For the people involved, the importance of being in groups such as the MST cannot be underestimated. Through these sorts of organisations, people who would otherwise be working in slave-like conditions for industrial farms or living in the slums of the major cities are given opportunities for acquiring land, education and healthcare. These people gain rights and dignity that they would otherwise never have.

Grassroots movements such as the MST and activists such as Ribeiro are crucial to democratisation and reform in Brazilian society. Those who would otherwise be voiceless are empowered through direct action, which includes occupying land and buildings, blockading highways, and marching from city to city.
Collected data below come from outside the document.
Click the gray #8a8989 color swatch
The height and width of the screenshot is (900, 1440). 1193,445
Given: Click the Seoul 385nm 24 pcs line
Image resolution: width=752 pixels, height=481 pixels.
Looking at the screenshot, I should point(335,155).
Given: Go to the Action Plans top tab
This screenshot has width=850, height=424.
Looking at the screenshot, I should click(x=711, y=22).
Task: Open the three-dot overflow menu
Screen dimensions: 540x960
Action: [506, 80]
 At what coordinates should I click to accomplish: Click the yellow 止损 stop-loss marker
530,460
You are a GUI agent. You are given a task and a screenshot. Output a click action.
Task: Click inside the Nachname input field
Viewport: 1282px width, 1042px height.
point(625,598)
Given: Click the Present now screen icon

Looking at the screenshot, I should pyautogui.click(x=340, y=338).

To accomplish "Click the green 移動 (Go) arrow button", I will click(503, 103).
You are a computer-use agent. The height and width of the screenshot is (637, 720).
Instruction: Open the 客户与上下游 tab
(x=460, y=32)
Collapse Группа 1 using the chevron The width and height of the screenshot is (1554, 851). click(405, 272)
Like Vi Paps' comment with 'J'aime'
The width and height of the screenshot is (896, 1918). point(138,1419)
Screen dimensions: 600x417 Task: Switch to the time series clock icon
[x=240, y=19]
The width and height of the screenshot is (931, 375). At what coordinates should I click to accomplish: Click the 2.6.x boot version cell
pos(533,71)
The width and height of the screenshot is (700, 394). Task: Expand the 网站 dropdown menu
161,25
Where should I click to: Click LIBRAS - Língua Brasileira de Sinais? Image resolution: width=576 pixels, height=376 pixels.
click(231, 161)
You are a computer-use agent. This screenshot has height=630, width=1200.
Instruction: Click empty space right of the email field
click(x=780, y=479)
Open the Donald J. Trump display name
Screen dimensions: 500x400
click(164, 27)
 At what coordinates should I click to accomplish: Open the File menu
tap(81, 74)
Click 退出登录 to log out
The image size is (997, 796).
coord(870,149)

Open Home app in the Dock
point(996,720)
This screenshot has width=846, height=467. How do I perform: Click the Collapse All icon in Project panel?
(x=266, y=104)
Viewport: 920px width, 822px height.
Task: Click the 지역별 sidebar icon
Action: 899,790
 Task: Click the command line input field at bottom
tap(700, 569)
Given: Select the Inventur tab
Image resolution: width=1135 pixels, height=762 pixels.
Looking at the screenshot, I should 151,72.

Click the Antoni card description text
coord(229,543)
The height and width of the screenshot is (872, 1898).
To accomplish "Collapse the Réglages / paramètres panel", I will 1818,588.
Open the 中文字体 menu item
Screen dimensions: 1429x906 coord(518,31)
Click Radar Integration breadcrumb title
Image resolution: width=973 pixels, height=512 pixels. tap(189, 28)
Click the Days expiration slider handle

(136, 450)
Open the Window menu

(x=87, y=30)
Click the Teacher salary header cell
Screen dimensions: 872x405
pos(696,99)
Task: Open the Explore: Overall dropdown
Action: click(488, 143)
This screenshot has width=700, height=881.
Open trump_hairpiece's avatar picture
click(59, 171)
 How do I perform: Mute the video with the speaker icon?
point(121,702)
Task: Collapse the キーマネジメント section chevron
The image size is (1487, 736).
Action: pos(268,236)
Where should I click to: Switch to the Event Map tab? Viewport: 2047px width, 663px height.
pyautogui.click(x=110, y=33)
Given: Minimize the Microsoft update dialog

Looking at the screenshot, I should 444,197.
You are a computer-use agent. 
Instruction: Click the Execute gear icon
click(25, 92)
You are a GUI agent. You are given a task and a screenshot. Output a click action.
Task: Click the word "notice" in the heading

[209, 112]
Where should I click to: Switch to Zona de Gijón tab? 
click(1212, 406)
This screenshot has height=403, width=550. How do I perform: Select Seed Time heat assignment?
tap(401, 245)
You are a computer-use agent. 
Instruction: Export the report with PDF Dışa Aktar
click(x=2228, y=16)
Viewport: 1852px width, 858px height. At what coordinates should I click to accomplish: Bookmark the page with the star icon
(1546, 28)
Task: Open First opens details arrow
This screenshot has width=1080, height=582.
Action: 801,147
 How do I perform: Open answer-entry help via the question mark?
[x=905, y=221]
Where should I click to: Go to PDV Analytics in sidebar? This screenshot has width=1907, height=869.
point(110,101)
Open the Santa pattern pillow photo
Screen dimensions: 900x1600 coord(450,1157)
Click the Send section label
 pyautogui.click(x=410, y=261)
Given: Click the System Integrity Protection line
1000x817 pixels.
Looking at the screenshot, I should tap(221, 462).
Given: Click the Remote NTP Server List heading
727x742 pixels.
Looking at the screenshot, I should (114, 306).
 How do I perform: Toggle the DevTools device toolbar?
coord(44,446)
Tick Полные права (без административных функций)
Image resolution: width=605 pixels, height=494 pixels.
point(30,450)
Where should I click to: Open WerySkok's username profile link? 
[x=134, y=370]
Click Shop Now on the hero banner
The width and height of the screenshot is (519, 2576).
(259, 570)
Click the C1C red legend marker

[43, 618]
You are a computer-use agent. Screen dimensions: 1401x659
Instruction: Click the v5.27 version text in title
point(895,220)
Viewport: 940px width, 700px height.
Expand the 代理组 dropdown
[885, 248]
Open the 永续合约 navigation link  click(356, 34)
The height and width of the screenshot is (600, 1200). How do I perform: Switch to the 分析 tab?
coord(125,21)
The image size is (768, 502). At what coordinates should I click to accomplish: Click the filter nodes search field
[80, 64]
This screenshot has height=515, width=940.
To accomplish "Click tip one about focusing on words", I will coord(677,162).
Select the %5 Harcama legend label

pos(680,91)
While the former president, Luiz Inácio Lula da Silva, was often celebrated as a champion of social welfare, land reform remained one of his less progressive policies. While traditionally seen as an ally of those who sought land reform, Lula is now perceived by the MST to have taken sides with the large landowners and agribusinesses, by helping to considerably expand their practices throughout Brazil.

Between 2003 and 2007, state support for the rural elite was seven times higher than that offered to family farmers, even though the latter represented 87% of the work force and produced the bulk of domestic food consumption. A leader of the MST is reported to have said that their former friend, Lula, “has now become a friend of our enemies.” His successor Dilma is also seen to have inherited this particular mantle.

Brazil’s Tensions

While programs such as Bolsa Família and Fome Zero have helped to raise millions out of poverty and provide them with basic security, groups such as the MST argue that they do not provide the structural reform that is necessary to combat the extreme inequality, exclusion, division and racism that is present in the old structures of Brazilian society. Brazil’s economic successes have helped to turn it into one of the world’s most powerful economies, but soaring GDP has not solved the country’s social problems. Instead, the MST and others would argue that it has merely benefited a select elite.

This sort of activism marks the tensions within Brazilian society. Other examples of class conflict involve street gangs, drugs and violence. It is important that grassroots movements continue to push for environmentally and socially sustainable use of the land, protecting the forests and providing dignity and security to the poorest and most marginalised Brazilians.